== Text ==
- Opening Delimiter -

Monday, August 26, 2013

Still Here Alive and Kicking!

Well it's definitely time for an update. I hope everyone has been having a great summer! 

Things here are still awesome. I am still here alive and well. Also, I am still mercifully without out evidence of any disease. 

I haven't had chemo in 3 years and I think about, 15 days. My last procedure (SIR-spheres) was done almost 3 years ago this October. 

I am lucky people. Lucky and blessed. That is probably the understatement of the year.

I had my last scan in June, and again everything came back completely clean and all is unremarkable. I continue to get my blood work done every month and my CEA (carcinoembryonic antigen-basically tumor markers in my blood) is around 5 and are holding steady. 

It is so strange. If someone would say to you, "you have stage 4 colon cancer, but you just have to endure 5 years of treatment and you'll be fine," you would say  (knowing the alternative of not being fine) awesome-let's rock. Well, that's what I would say anyway. But you don't know. You don't ever know what way it is going to turn out. I still don't know. In my mind I am health-wise in a dream place-I have won the lottery. But I also realize that I am on a waiting list for it to come back. My point being is that what is horrible about stage 4 cancer is the ambiguity. 

Now I am NOT going through anything horrible. But I have been blessed and given the privilege of talking to people through a great organization Cancer Hope Network in which they match volunteers to patients with similar diagnosis' and treatments etc. In talking to my fellow stage 4ers that is what we talk about and that people struggle with the most.  The ambiguity. The doctors don't know if treatment will work. They don't know if surgery will be successful. They don't know if you will get better. Isn't that an odd conundrum to be faced with friends?

When we get sick or hurt as children or adults, whether it be a cold, flu, broken arm, sprained ankle-there is the expectancy and then the fulfillment of that expectation that you will get better. Your doctors and nurses and general common sense will tell you that. Take this, wrap that, rest for awhile-and poof you get better. That's what we are used to happening.

When people are diagnosed with stage 4 cancer of any kind, they won't be told that. They won't ever know if they will get better. You just keep trying, and hoping and praying. Things can go great and then things come crashing down on your head. Therein lies the frustration for the person with stage 4 cancer. I know because I have been there, and because I hear it from so many other brave folks who don't know what their ending will be. I think tonight as I write, I am writing with them in mind. 

In my opinion and experience pain is pain, blah-whatever. It stinks. But the mental struggle of, "will I live, how long will I live, do I keep going after years of chemo, chemo, chemo? Do I switch oncologists, am I with the right oncologist, what if I don't do this clinical trial or that?" Do I go to MD Anderson, do I go to Sloan Kettering,-what the flippin heck do I do?"

- Closing Delimiter -

== Collected data ==
- Opening Delimiter -

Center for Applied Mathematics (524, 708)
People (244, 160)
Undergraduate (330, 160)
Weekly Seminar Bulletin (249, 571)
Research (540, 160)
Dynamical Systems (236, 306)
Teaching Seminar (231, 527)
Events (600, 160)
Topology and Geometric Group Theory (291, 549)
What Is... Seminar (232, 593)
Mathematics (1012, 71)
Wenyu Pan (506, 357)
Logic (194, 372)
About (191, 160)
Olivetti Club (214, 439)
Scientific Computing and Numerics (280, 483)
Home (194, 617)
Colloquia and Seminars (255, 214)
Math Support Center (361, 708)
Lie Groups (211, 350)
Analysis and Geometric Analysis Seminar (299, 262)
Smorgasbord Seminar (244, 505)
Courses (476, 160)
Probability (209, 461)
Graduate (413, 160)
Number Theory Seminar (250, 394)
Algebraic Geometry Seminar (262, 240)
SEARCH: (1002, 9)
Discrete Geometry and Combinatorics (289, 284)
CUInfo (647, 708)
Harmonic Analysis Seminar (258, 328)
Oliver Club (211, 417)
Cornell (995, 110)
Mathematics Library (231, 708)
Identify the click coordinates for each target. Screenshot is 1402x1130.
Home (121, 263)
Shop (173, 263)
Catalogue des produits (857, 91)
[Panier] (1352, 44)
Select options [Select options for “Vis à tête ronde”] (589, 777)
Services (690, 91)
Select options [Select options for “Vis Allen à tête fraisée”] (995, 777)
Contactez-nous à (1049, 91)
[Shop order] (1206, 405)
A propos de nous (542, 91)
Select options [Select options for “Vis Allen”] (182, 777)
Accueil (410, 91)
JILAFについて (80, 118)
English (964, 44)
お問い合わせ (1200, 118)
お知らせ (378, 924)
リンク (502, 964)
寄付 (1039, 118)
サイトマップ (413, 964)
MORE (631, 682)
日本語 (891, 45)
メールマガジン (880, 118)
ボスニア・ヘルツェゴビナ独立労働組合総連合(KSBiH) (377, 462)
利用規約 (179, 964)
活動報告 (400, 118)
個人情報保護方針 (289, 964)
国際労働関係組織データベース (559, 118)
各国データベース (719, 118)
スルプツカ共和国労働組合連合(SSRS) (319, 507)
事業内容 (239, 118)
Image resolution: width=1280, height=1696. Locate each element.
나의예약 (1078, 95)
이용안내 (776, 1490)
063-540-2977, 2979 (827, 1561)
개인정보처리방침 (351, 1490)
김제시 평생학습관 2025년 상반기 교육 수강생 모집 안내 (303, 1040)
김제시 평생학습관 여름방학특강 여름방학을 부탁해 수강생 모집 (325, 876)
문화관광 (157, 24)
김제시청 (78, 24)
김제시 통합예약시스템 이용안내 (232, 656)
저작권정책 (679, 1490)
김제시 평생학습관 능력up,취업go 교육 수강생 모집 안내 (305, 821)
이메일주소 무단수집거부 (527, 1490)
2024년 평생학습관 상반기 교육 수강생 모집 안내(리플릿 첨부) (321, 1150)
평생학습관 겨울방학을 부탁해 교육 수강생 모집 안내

- Closing Delimiter -

== Assigned task ==
Transcribe the part of the blog post starting at "Well it's definitely" and ending at "of any disease.". Work from the blog post alone, not from the items.

== Your response ==
Well it's definitely time for an update. I hope everyone has been having a great summer! 

Things here are still awesome. I am still here alive and well. Also, I am still mercifully without out evidence of any disease.